You can extract more complex information such as Named Entities.

See Also
Create a Simple MOTPipe
Perform Language Detection and Word Lemmatization
Explore the Configuration File
Use Case
Note: Dependencies that are not declared in the configuration are implicitly included during initialization.

A dedicated processor is available for this task: the NamedEntitiesMatcher. For more information, see the CloudView Configuration Reference and Named Entities Matcher in the Exalead CloudView Configuration Guide .

To use it, configure it in the XML configuration file as follows:

<NamedEntitiesMatcher name="neMatcher" prefix="NE" />

Required dependencies are automatically added during initialization (RelatedTerms and recursively PartOfSpeechTagger). You do not need to include them explicitly in the configuration.

The NamedEntitiesMatcher processor adds named entities annotations on the tokens.

Note: Annotations are added only on the first tokens composing the entities.
The nbTokens property indicates the scope of the annotation. The result looks like the output below:

Token[Barack] kind[ALPHA] lng[xx] offset[0]
    Annotation[barack] tag[LOWERCASE] nbTokens[1]
    Annotation[barack] tag[NORMALIZE] nbTokens[1]
    Annotation[barack obama] tag[relatedTerm] nbTokens[3]
    Annotation[Barack Obama] tag[relatedTermDisplay] nbTokens[3]
    Annotation[Barack Obama] tag[exalead.people] nbTokens[3]
    Annotation[] tag[exalead.nlp.firstnames] nbTokens[1]
    Annotation[famouspeople] tag[NE] nbTokens[3]
    Annotation[1] tag[sub] nbTokens[3]
    Annotation[Barack Obama] tag[NE.famouspeople] nbTokens[3]
  Token[ ] kind[SEP_SPACE] lng[xx] offset[6]
  Token[Obama] kind[ALPHA] lng[xx] offset[7][...]

Here is a summary of the tag values:

  • relatedTerm = noun phrase in a lemmatized + normalized form

  • relatedTermDisplay = noun phrase full-text form

  • sub = internal indicator that you can ignore

  • exalead.nlp.firstnames = internal indicator (presence of a first name)

  • exalead.people = internal indicator (entity present in the NETVIBES persons dictionary built from wikipedia/freebase/dbpedia)

  • NE and NE.famouspeople = result of named entity detection under two different forms based on the specified prefix (that is, "NE" in our example)

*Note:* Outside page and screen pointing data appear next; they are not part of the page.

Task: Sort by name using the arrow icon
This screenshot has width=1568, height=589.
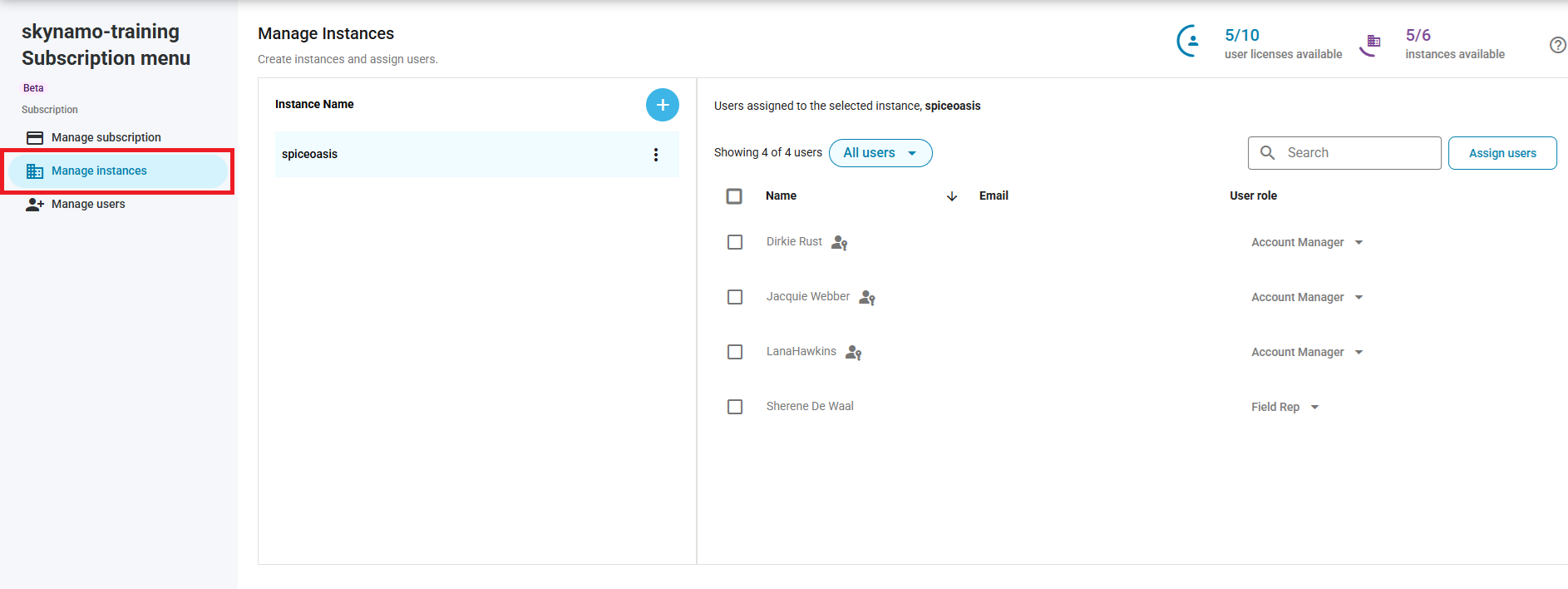Action: pos(952,196)
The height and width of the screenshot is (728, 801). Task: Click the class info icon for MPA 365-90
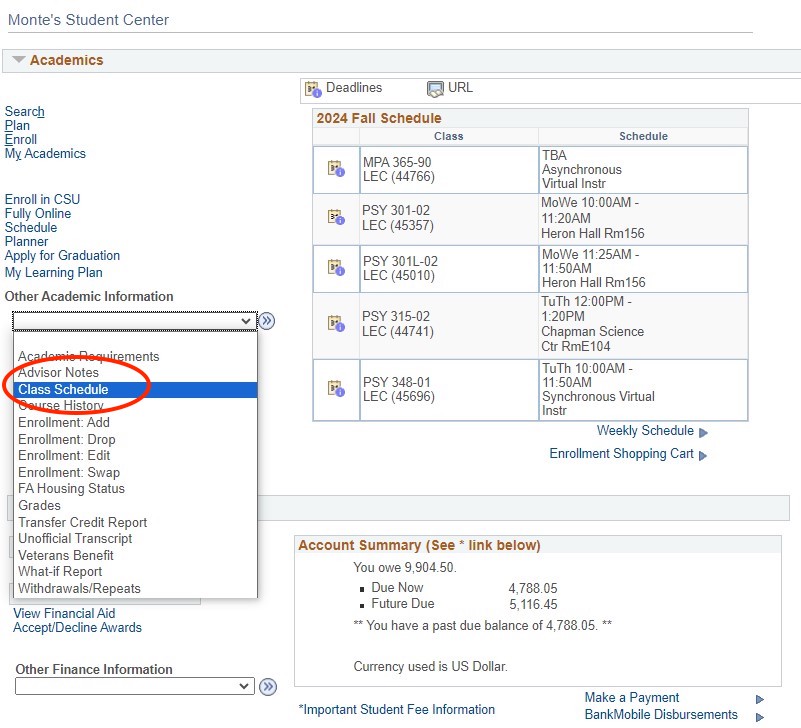[x=334, y=169]

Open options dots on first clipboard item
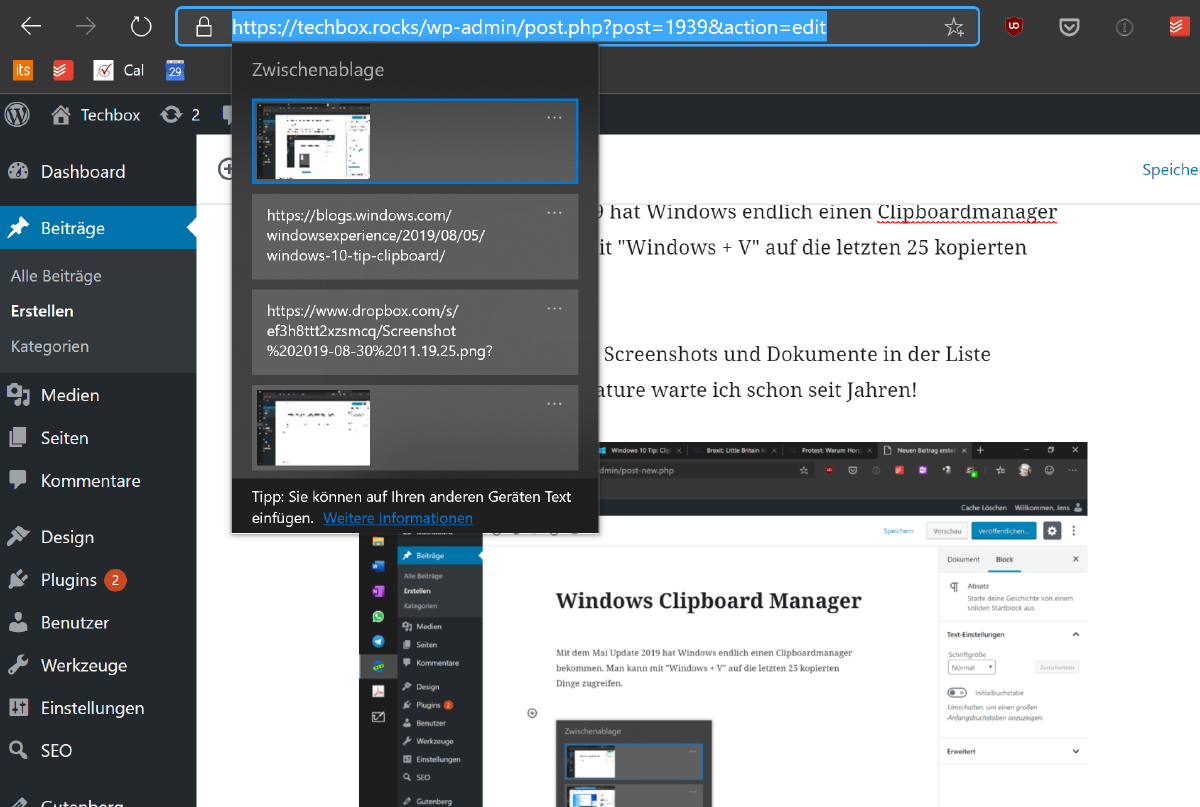pyautogui.click(x=555, y=117)
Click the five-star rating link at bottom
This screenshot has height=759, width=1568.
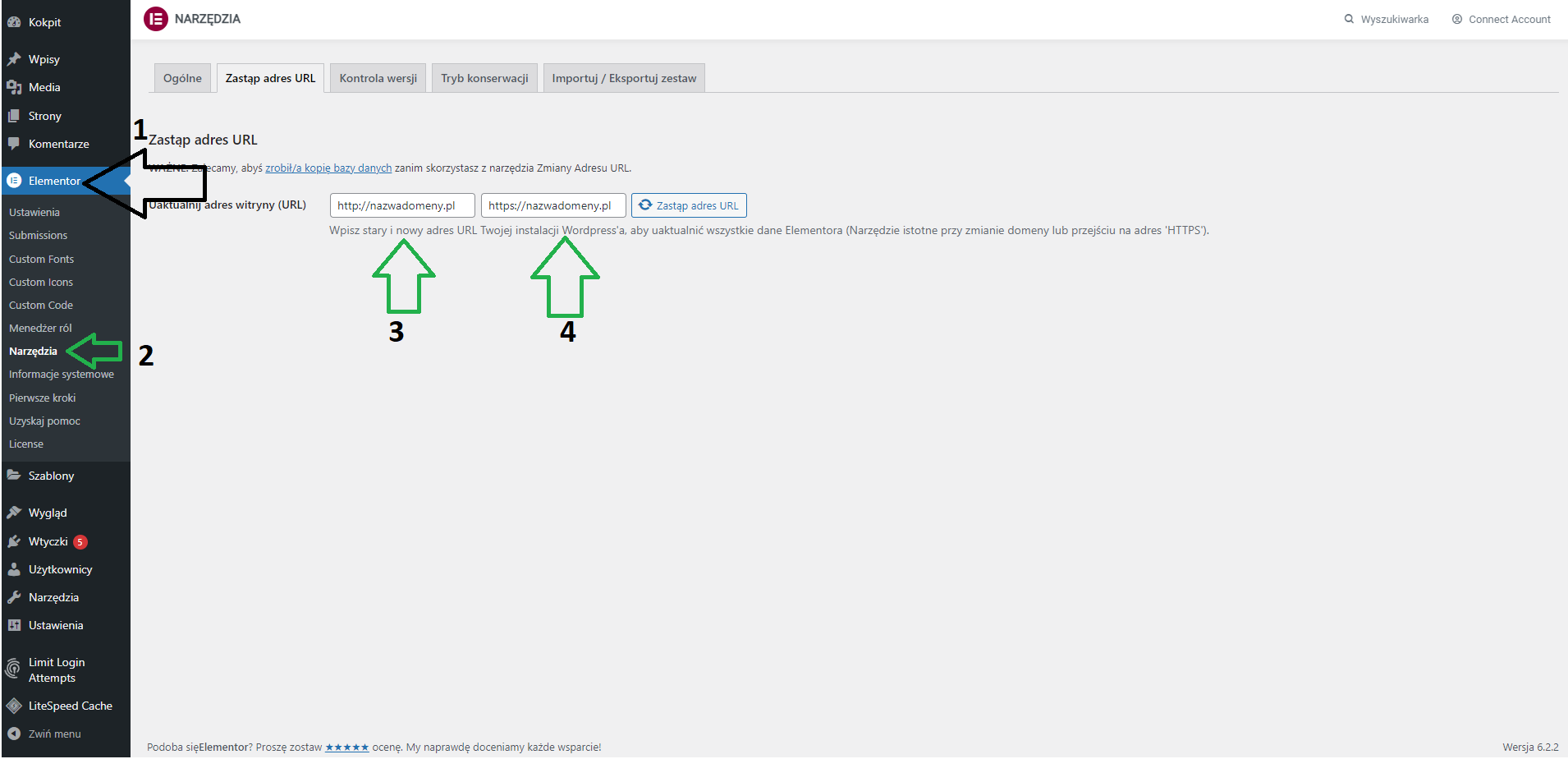(x=346, y=747)
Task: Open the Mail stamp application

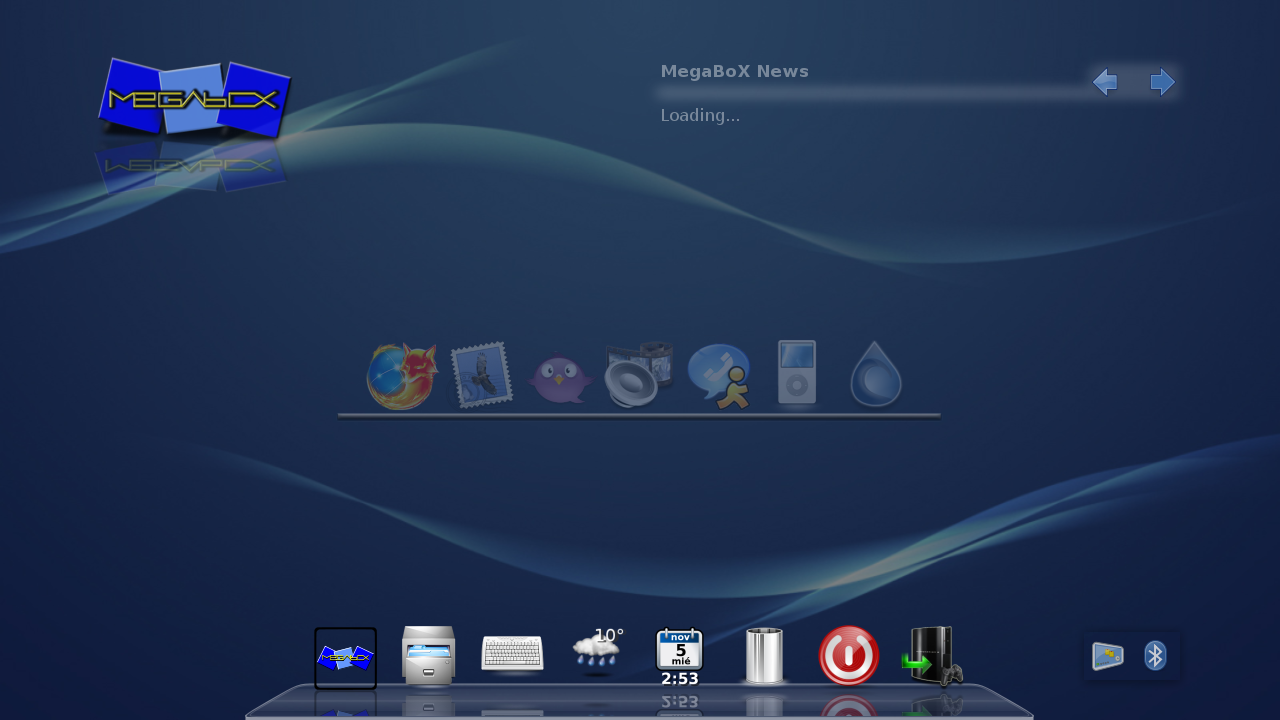Action: pos(481,375)
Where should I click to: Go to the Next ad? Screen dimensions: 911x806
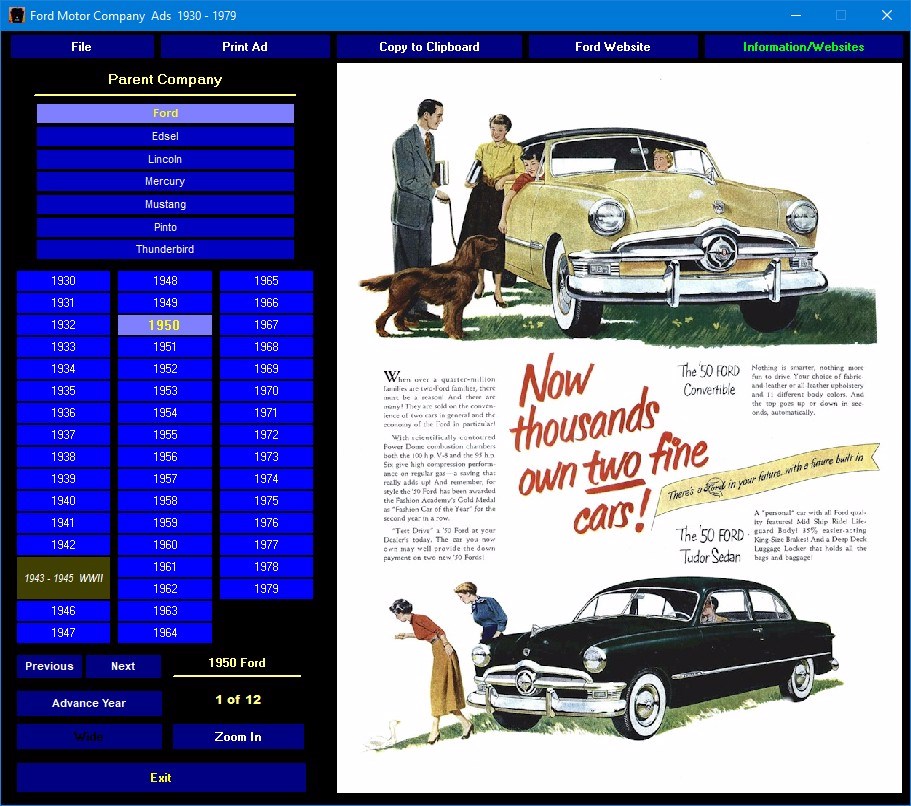[123, 666]
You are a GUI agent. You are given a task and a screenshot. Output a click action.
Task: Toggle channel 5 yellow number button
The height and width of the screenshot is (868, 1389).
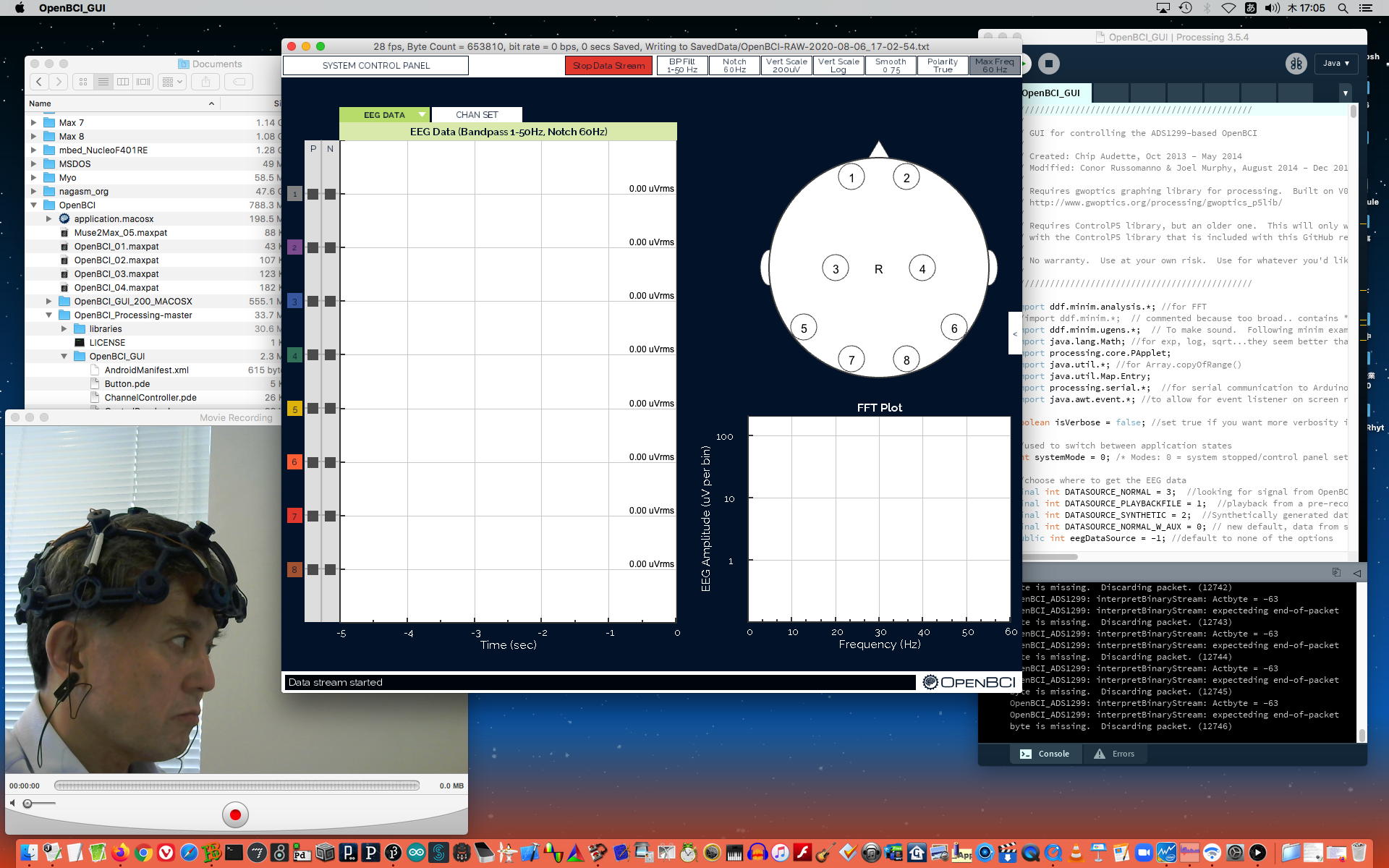click(294, 409)
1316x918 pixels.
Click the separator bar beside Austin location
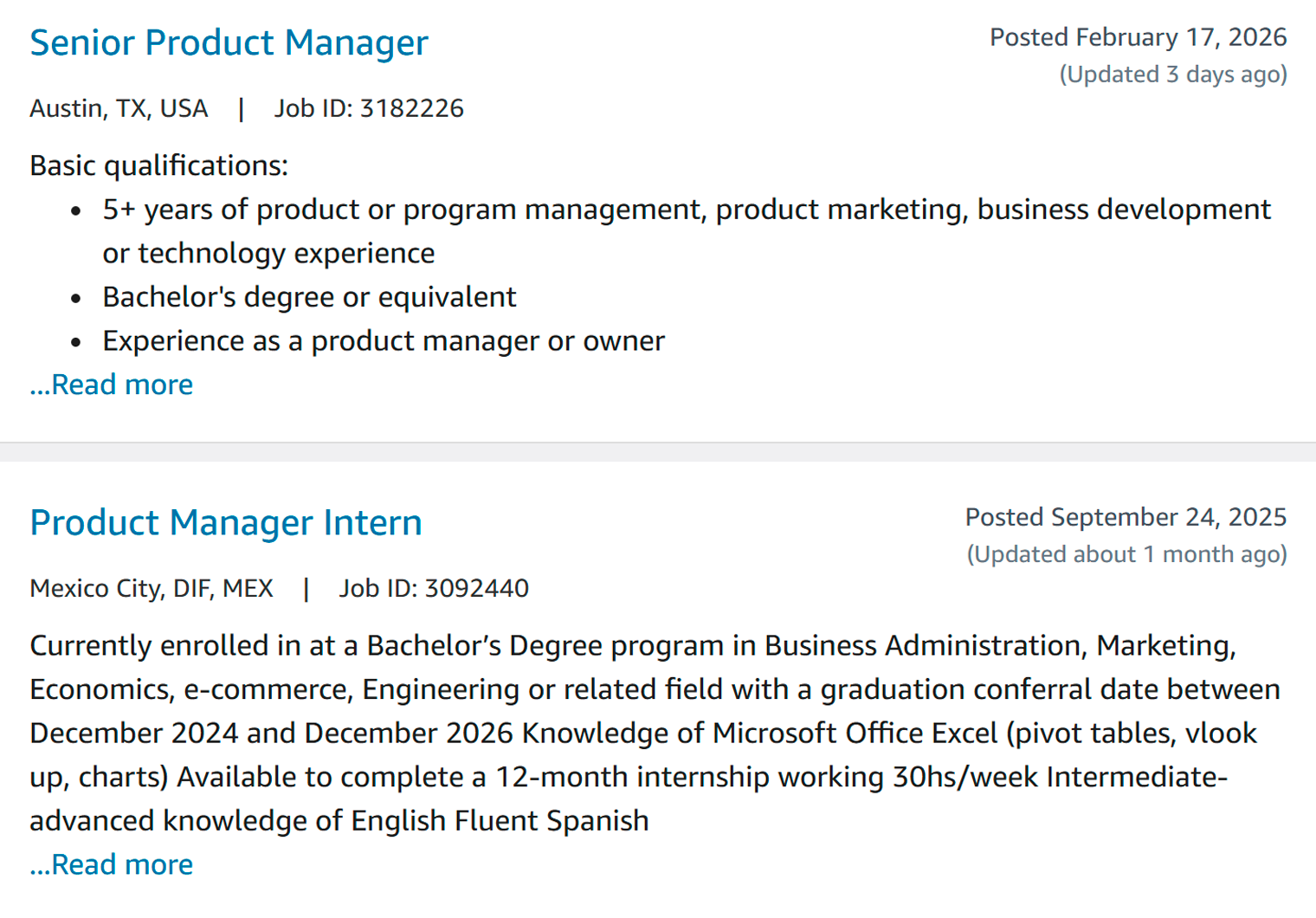242,109
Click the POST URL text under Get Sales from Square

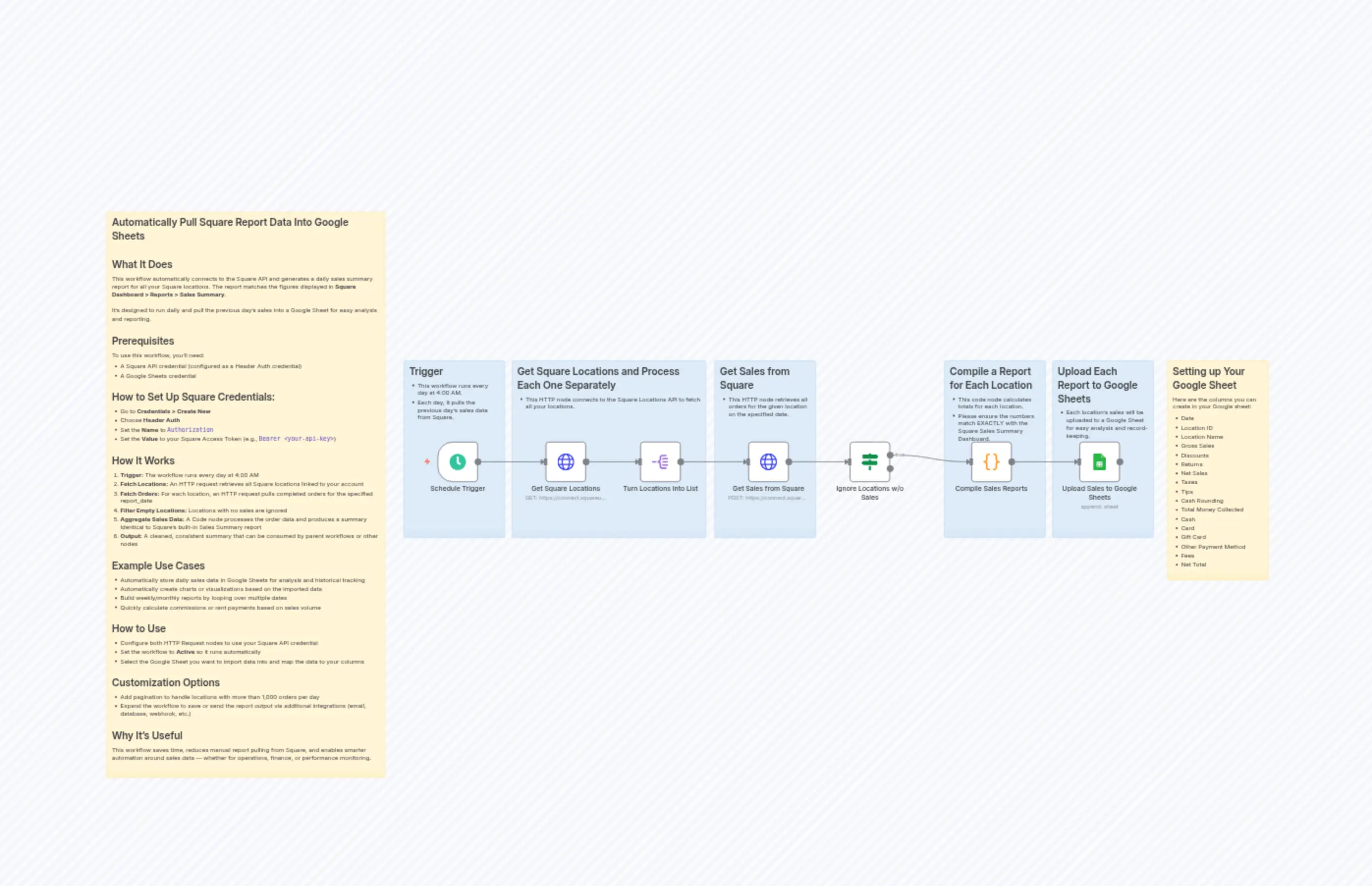coord(768,498)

The last annotation is the most useful. It contains the canonical form of the entity as well as a tag specifying its type. You can rely on the tag prefix (defined in the configuration file) to locate named entities annotations. When possible, the content of the annotation is a canonical form of the entity that is specified in a thesaurus (for example, "United States" and "U.S." are normalized to "USA"), or inferred with linguistic rules.